VDR is the voyage data recorder also known as a black box. The typical system consists of a base unit that gathers data from bridge equipment and sensors and stores the data on internal hard drives. This unit is connected to the capsule, which is a protective device that is fixed or floating-free, and is designed to resist fire as well as pressure from deep seas and shock. The device is typically attached to a vessel and the capsule is placed in a position that is easily accessible to facilitate quick retrieval in the event of a marine casualty.

The current security standards for vdr systems include specifications to ensure that the device can be easily accessed and returned by investigators following a maritime incident. However, these standards can also introduce vulnerabilities that could allow an attacker to manipulate the device and destroy or alter evidence. This article demonstrates how the risks can be reduced without compromising the vdr system capabilities of the device or restricting access to vital accident report information it holds.

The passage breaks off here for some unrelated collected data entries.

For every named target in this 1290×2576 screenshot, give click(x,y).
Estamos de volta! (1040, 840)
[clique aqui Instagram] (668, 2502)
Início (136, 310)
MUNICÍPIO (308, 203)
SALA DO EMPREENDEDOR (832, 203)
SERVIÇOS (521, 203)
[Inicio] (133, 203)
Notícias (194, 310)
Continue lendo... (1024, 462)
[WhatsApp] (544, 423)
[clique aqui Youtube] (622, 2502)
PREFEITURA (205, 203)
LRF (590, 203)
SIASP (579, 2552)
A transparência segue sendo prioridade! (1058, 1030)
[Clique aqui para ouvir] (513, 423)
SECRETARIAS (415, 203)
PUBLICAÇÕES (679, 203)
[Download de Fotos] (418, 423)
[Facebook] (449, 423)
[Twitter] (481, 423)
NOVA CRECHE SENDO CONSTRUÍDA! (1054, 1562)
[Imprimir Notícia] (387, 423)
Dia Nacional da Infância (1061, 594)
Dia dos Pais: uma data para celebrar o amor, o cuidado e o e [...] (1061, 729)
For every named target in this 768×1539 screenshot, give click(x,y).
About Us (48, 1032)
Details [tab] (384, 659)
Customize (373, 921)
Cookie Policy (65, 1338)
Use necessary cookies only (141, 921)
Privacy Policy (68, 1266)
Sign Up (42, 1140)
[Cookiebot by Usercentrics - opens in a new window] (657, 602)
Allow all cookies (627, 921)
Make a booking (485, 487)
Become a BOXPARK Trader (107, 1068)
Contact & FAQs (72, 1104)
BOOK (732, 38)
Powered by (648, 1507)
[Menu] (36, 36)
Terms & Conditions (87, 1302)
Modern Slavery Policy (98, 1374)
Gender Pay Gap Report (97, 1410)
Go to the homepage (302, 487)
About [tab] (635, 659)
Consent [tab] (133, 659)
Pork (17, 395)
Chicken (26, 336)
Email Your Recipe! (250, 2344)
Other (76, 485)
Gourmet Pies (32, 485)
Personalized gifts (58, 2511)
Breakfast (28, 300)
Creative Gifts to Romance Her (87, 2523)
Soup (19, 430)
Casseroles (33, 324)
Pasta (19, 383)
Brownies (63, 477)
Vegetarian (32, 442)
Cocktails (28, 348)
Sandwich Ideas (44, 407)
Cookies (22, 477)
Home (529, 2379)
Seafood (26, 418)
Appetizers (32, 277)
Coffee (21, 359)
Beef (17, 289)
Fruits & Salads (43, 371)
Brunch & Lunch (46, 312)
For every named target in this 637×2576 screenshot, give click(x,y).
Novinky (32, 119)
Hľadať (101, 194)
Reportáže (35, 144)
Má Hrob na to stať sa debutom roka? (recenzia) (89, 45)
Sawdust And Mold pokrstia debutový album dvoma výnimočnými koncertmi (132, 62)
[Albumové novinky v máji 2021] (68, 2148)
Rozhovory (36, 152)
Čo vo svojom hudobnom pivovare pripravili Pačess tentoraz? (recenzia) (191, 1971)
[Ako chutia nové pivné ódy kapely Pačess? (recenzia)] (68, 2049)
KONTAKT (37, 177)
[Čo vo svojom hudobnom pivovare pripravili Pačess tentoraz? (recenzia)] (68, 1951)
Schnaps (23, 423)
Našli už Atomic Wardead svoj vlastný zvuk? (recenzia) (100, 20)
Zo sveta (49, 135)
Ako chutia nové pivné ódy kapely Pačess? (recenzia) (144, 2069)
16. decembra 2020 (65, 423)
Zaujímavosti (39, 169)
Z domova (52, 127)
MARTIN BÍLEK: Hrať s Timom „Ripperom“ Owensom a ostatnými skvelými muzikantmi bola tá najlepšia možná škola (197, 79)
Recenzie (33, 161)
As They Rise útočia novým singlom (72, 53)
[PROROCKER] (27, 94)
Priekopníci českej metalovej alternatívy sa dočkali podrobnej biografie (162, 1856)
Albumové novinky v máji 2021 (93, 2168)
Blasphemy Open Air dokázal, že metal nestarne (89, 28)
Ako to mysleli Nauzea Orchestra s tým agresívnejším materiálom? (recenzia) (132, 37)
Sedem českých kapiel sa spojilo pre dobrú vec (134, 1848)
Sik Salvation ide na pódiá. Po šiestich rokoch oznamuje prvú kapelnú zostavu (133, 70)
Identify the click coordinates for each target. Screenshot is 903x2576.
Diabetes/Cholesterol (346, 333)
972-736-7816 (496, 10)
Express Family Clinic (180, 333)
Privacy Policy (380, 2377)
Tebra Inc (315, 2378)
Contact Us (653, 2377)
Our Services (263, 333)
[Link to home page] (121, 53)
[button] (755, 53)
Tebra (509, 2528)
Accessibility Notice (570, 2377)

The attacks detailed in this piece illustrate the fact that a large number of VDRs use generic interfaces, such as USBs, for software updates and downloads. These interfaces expose the devices to a variety of threats that could be exploited using widely-available tools. By implementing dedicated custom interfaces would aid in reducing the risk that these kinds of attacks can be leveraged. Additionally the requirement of a key or other secure way to access the ports will reduce their accessibility and add additional security.